Saturday, June 8, 2013

The Shocking Truth About Wall Street Stock Recommendations

It is difficult to get a man to understand something, when his salary depends on his not understanding it.
-- Upton Sinclair

When Apple announced its second-quarter earnings on April 23, a flurry of news reports cited Wall Street analyst forecasts to help explain the company's results. This is how the bottom lines of companies and stocks are ordinarily explained to the public.

An analyst from Goldman Sachs (NYSE: GS  ) noted that the March quarter was better than expected, but the June quarter guidance was "far worse than feared." He ultimately lowered his price target to $500 from $575, while maintaining a "buy" recommendation on the stock.

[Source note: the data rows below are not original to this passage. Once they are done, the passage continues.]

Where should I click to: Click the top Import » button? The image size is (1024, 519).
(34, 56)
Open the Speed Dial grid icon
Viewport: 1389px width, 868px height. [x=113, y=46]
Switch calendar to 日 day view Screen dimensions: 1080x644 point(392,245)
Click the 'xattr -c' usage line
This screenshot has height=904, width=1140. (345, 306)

An analyst from JPMorgan (NYSE: JPM  ) also lowered his target price, in this case to $480 from $575, and advised he expected "AAPL to remain range-bound" until there was more visibility into new product launches. More bullishly, the analyst from Piper Jaffray felt Apple might trade higher in late 2013, and maintained his $688 price target and "overweight" rating.

Analyst opinions such as these routinely drive coverage of the stock market. But a new study, "Inside the 'Black Box' of Sell-Side Financial Analysts," by professors Lawrence Brown (Temple University), Andrew Call (Arizona State University), Michael Clement (University of Texas), and Nathan Sharp (Texas A&M), suggests that ordinary investors should look elsewhere for insights into their favorite companies. (more)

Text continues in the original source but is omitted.